[or-cvs] r18382: {torflow} Improve cookie handling and http error code handling. (torflow/trunk/NetworkScanners)
mikeperry at seul.org
mikeperry at seul.org
Wed Feb 4 07:33:54 UTC 2009
Author: mikeperry
Date: 2009-02-04 02:33:53 -0500 (Wed, 04 Feb 2009)
New Revision: 18382
Modified:
torflow/trunk/NetworkScanners/libsoat.py
torflow/trunk/NetworkScanners/soat.py
Log:
Improve cookie handling and http error code handling.
Modified: torflow/trunk/NetworkScanners/libsoat.py
===================================================================
--- torflow/trunk/NetworkScanners/libsoat.py 2009-02-03 15:42:38 UTC (rev 18381)
+++ torflow/trunk/NetworkScanners/libsoat.py 2009-02-04 07:33:53 UTC (rev 18382)
@@ -492,7 +492,8 @@
if isinstance(child, Tag):
plog("ERROR", "Script tag with subtag!")
else:
- tag_cnts = JSDiffer._count_ast_elements(self, str(child), tag.name)
+ script = str(child).replace("<!--", "").replace("-->", "")
+ tag_cnts = JSDiffer._count_ast_elements(self, script, tag.name)
ast_cnts = JSSoupDiffer._add_cnts(tag_cnts, ast_cnts)
for attr in tag.attrs:
# hrmm.. %-encoding too? Firefox negs on it..
Modified: torflow/trunk/NetworkScanners/soat.py
===================================================================
--- torflow/trunk/NetworkScanners/soat.py 2009-02-03 15:42:38 UTC (rev 18381)
+++ torflow/trunk/NetworkScanners/soat.py 2009-02-04 07:33:53 UTC (rev 18382)
@@ -92,41 +92,45 @@
request.add_header(h, headers[h])
content = ""
+ new_cookies = []
+ mime_type = ""
try:
if cookie_jar != None:
opener = urllib2.build_opener(urllib2.HTTPCookieProcessor(cookie_jar))
reply = opener.open(request)
if "__filename" in cookie_jar.__dict__:
cookie_jar.save(cookie_jar.__filename)
+ new_cookies = cookie_jar.make_cookies(reply, request)
else:
reply = urllib2.urlopen(request)
length = reply.info().get("Content-Length")

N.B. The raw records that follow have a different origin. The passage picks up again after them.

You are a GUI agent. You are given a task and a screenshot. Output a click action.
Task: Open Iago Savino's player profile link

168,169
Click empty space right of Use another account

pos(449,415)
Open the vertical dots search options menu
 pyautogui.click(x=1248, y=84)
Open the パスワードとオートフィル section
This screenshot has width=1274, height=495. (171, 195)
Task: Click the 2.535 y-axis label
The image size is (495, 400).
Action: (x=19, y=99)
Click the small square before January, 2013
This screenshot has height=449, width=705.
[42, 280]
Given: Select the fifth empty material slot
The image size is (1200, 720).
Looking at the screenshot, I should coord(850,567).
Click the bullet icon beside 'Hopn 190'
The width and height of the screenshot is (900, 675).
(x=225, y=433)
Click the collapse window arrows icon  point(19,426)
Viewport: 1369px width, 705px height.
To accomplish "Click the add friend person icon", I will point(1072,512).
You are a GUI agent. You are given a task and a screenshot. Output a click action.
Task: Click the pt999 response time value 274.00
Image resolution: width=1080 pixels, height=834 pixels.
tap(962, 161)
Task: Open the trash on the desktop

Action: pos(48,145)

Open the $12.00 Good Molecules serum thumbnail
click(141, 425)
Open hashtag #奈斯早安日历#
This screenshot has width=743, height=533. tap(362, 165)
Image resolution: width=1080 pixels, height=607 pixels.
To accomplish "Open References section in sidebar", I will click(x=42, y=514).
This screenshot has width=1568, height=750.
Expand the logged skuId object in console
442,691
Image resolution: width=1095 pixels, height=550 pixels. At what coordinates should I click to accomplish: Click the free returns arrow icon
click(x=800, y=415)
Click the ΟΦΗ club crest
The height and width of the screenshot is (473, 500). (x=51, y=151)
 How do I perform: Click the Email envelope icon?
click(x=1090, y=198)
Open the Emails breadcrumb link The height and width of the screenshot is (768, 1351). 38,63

if length and int(length) > max_content_size:
plog("WARN", "Max content size exceeded for "+address+": "+length)
- return (reply.code, "")
+ return (reply.code, [], "", "")
+ mime_type = reply.info().type
content = decompress_response_data(reply)
except urllib2.HTTPError, e:
plog('WARN', "HTTP Error during request of "+address)
traceback.print_exc()
- return (e.code, "")
+ return (e.code, [], "", "")
except (ValueError, urllib2.URLError):
plog('WARN', 'The http-request address ' + address + ' is malformed')
traceback.print_exc()
- return (0, "")
+ return (0, [], "", "")
except (IndexError, TypeError, socks.Socks5Error), e:
plog('WARN', 'An error occured while negotiating socks5 with Tor: '+str(e))
traceback.print_exc()
- return (0, "")
+ return (0, [], "", "")
except KeyboardInterrupt:
raise KeyboardInterrupt
except:
plog('WARN', 'An unknown HTTP error occured for '+address)
traceback.print_exc()
- return (0, "")
+ return (0, [], "", "")
# TODO: Consider also returning mime type here
- return (reply.code, content)
+ return (reply.code, new_cookies, mime_type, content)
class Test:
""" Base class for our tests """
@@ -243,11 +247,11 @@
try:
# XXX: This does not handle http error codes.. (like 302!)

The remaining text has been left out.